**What this task involves**
Please set down, with no changes, every line of the material below from the one containing "You are a GUI" through the end. Skip the pictures.

**Records supplied**
=== Begin Enclosure ===

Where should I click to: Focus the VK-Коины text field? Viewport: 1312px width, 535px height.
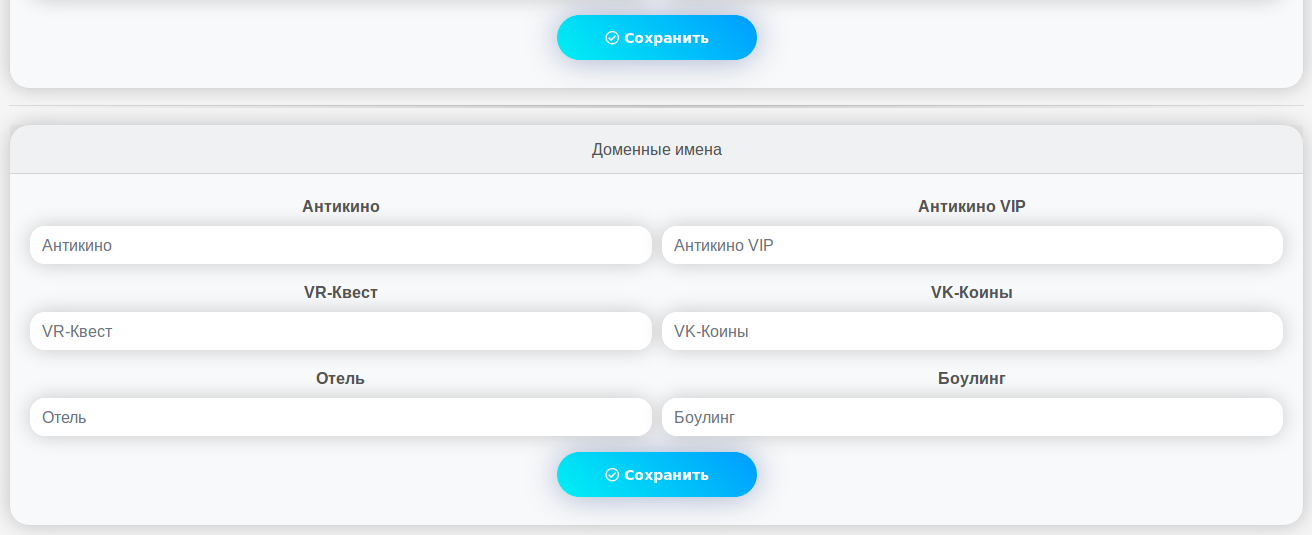tap(972, 331)
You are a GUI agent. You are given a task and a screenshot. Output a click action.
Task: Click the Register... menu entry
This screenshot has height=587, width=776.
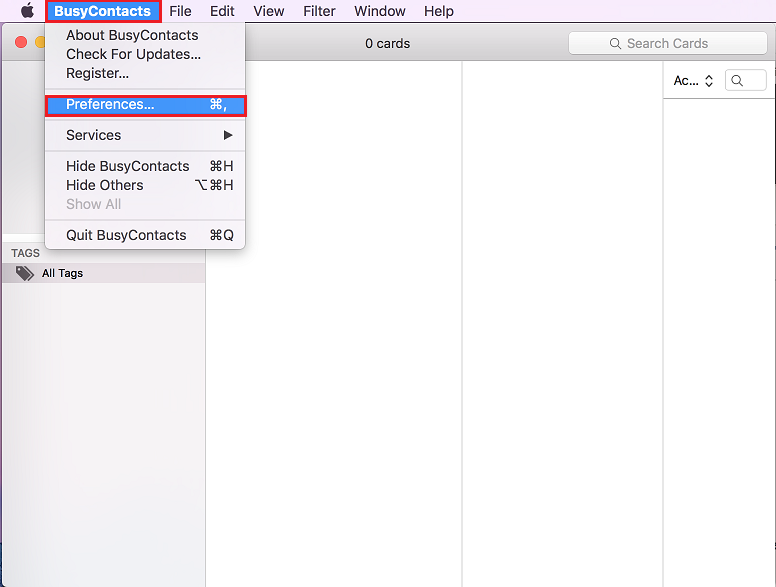97,73
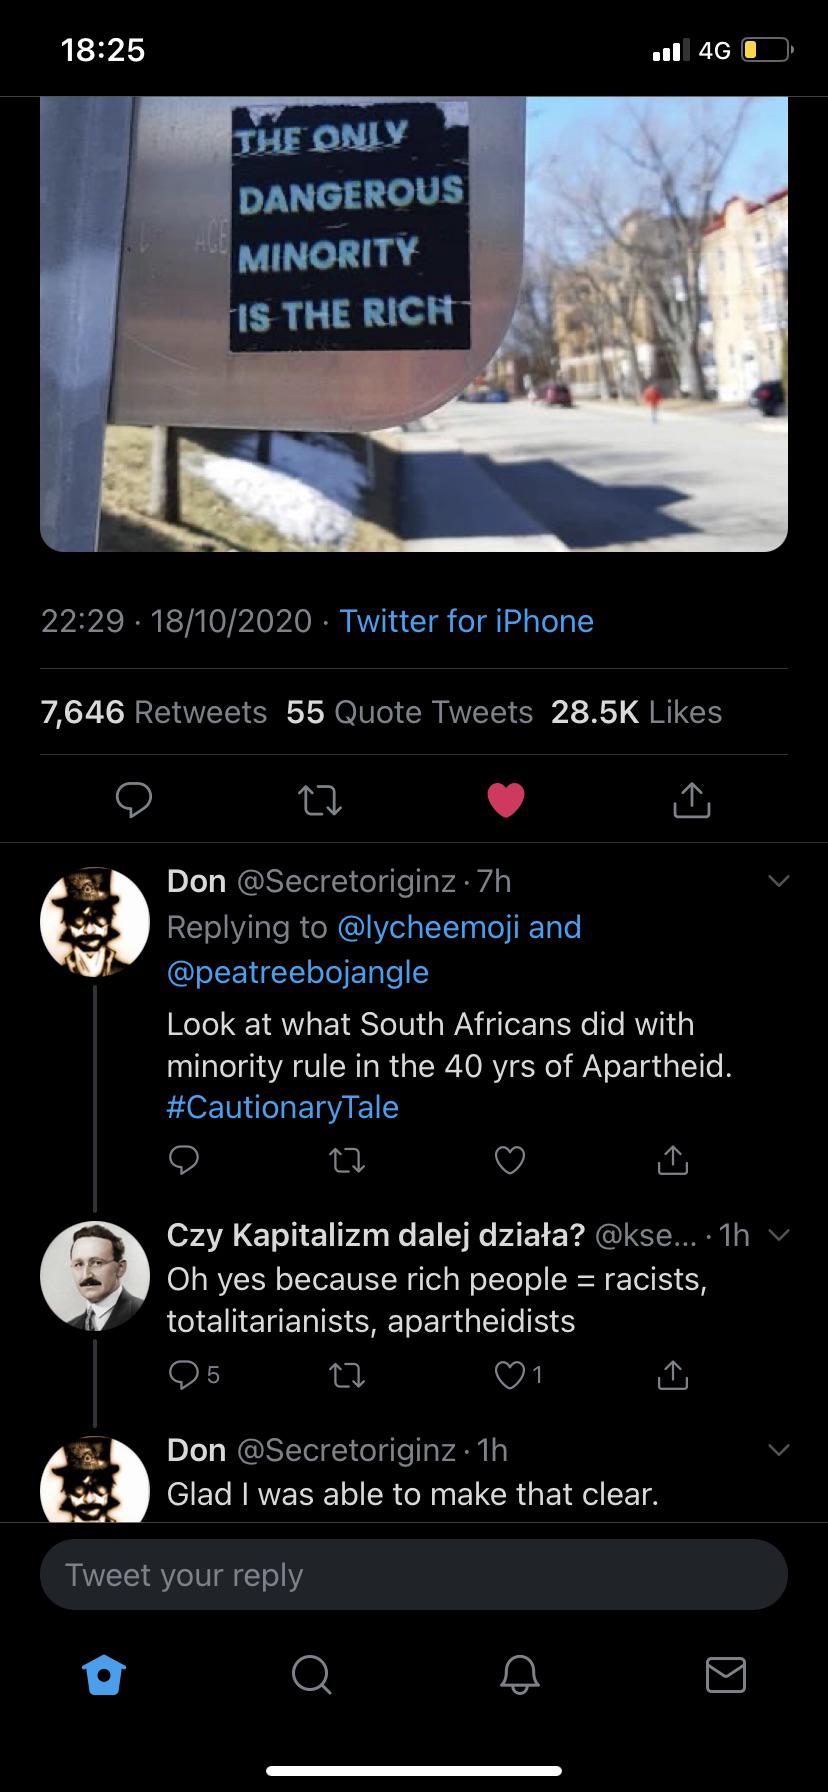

=== End Enclosure ===

**Task answer**
You are a GUI agent. You are given a task and a screenshot. Output a click action.
Task: Click the Register... menu entry
This screenshot has height=587, width=776.
97,73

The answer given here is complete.